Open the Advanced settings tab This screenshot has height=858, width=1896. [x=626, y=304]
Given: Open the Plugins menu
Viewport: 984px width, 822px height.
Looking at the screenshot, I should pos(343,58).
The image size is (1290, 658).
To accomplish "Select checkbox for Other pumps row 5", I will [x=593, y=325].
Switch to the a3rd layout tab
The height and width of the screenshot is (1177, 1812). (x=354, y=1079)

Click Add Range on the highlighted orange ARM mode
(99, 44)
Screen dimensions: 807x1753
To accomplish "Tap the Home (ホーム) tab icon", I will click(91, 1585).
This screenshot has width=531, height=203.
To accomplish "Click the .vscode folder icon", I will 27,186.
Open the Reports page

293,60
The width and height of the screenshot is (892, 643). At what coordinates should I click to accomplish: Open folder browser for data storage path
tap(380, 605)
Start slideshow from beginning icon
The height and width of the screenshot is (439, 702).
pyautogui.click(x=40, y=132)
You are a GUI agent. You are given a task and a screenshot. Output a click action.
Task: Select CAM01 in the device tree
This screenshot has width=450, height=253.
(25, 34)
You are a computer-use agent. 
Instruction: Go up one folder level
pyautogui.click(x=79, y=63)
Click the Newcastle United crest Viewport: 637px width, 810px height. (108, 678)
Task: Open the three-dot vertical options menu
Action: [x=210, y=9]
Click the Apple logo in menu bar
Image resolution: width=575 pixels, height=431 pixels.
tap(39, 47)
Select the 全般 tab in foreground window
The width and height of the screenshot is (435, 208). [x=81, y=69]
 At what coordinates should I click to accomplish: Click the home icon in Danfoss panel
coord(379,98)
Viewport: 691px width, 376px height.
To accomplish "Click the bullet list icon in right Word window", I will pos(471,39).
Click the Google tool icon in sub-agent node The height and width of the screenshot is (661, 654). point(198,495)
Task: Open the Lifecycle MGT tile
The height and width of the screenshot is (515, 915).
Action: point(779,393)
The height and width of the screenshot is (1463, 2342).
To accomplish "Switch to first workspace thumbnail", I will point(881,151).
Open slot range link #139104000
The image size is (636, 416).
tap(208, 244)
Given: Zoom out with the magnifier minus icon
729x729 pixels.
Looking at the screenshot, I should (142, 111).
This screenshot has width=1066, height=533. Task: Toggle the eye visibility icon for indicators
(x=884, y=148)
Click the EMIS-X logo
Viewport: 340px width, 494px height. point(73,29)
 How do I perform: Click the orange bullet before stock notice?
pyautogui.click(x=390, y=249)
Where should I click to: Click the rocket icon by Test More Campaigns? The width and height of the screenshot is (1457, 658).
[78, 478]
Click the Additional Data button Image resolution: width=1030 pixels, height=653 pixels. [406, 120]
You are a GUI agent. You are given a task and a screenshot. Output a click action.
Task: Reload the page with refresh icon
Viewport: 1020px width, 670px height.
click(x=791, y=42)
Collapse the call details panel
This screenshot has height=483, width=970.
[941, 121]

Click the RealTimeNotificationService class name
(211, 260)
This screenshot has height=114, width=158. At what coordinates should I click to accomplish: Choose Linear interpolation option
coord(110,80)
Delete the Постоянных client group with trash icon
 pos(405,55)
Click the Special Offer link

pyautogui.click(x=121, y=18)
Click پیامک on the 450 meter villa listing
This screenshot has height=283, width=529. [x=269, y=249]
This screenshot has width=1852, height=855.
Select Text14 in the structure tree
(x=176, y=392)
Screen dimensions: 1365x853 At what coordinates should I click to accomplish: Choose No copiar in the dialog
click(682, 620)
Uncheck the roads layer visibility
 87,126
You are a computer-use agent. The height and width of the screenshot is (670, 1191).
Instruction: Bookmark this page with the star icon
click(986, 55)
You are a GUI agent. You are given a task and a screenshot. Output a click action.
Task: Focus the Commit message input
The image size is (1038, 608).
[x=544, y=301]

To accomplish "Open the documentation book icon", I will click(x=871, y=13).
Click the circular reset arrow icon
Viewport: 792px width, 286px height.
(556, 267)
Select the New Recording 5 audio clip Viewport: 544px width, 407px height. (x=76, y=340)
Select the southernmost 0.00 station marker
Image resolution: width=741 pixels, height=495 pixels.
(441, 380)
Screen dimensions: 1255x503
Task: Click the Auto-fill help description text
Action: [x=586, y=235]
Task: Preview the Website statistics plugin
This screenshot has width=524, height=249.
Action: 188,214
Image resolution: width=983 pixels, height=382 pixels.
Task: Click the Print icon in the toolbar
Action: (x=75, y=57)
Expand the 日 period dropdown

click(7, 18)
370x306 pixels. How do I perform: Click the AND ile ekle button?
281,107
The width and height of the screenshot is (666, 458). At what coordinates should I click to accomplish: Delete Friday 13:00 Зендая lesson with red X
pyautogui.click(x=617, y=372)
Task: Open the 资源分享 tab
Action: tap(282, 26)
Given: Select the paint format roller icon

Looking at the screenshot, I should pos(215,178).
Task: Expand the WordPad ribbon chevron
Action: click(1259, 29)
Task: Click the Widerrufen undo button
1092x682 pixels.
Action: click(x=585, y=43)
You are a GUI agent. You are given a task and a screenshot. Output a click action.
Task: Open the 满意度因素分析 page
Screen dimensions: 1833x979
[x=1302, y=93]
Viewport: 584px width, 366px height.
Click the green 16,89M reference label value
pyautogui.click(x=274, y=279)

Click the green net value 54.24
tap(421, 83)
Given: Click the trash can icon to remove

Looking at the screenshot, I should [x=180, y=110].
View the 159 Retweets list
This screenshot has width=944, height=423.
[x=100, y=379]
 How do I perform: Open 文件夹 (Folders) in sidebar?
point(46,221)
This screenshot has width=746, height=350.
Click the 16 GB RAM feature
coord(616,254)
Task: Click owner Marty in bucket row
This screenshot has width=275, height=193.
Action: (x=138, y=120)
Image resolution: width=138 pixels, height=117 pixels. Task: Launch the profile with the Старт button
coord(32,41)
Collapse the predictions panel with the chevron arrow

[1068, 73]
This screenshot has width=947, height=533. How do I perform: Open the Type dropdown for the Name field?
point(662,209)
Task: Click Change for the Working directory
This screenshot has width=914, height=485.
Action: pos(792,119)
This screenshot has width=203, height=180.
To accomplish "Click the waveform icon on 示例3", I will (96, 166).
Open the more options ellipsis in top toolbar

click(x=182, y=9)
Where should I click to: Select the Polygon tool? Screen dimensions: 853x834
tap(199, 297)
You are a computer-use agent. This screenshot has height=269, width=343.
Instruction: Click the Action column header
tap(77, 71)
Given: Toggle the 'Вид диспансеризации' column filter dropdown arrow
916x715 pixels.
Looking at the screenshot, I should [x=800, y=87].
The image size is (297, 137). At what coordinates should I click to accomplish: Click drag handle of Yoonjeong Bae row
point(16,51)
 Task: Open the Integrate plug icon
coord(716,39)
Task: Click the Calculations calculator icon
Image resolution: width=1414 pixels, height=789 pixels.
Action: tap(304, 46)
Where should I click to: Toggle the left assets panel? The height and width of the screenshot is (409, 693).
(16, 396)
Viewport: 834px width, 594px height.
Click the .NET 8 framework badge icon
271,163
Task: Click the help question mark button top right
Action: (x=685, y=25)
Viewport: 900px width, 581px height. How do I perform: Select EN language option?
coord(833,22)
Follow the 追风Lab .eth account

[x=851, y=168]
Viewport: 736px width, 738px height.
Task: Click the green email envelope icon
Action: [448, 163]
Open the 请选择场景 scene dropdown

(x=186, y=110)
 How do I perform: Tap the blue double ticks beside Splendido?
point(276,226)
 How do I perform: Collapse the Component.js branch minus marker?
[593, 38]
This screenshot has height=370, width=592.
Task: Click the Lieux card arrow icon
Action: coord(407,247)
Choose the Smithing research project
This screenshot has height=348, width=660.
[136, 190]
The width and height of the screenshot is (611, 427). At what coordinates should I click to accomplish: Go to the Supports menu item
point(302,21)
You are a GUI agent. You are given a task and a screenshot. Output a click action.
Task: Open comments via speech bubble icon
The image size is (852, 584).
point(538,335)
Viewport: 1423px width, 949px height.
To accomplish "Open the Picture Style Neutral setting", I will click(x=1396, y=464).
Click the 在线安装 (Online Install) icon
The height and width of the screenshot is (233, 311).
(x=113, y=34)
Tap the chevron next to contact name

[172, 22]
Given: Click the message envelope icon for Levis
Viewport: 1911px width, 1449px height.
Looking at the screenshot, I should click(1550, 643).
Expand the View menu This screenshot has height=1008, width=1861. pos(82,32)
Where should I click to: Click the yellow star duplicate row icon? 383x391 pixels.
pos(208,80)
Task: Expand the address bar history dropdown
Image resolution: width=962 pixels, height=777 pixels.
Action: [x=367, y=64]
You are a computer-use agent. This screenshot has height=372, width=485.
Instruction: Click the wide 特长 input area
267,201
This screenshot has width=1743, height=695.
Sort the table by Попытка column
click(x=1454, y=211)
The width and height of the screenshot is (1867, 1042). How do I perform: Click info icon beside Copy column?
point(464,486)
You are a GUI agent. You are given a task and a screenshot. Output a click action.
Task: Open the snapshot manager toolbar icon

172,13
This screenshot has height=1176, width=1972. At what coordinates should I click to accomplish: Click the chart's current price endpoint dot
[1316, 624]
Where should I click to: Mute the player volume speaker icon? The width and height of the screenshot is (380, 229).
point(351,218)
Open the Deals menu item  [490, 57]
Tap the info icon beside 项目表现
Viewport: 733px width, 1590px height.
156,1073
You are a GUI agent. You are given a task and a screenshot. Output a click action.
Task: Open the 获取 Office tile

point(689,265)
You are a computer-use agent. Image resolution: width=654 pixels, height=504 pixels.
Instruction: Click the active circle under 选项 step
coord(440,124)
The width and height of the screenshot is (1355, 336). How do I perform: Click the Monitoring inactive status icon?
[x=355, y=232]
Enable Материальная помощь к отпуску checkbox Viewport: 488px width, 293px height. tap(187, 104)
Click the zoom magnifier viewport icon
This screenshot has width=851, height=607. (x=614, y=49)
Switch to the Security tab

··········

• Written problem
Copy everything from the line that contains "Collapse the predictions" down to the line that contains "Action: (x=685, y=25)", both included, with nothing changed.

• The answer
Collapse the predictions panel with the chevron arrow

[1068, 73]
This screenshot has width=947, height=533. How do I perform: Open the Type dropdown for the Name field?
point(662,209)
Task: Click Change for the Working directory
This screenshot has width=914, height=485.
Action: pos(792,119)
This screenshot has width=203, height=180.
To accomplish "Click the waveform icon on 示例3", I will (96, 166).
Open the more options ellipsis in top toolbar

click(x=182, y=9)
Where should I click to: Select the Polygon tool? Screen dimensions: 853x834
tap(199, 297)
You are a computer-use agent. This screenshot has height=269, width=343.
Instruction: Click the Action column header
tap(77, 71)
Given: Toggle the 'Вид диспансеризации' column filter dropdown arrow
916x715 pixels.
Looking at the screenshot, I should [x=800, y=87].
The image size is (297, 137). At what coordinates should I click to accomplish: Click drag handle of Yoonjeong Bae row
point(16,51)
 Task: Open the Integrate plug icon
coord(716,39)
Task: Click the Calculations calculator icon
Image resolution: width=1414 pixels, height=789 pixels.
Action: tap(304, 46)
Where should I click to: Toggle the left assets panel? The height and width of the screenshot is (409, 693).
(16, 396)
Viewport: 834px width, 594px height.
Click the .NET 8 framework badge icon
271,163
Task: Click the help question mark button top right
Action: (x=685, y=25)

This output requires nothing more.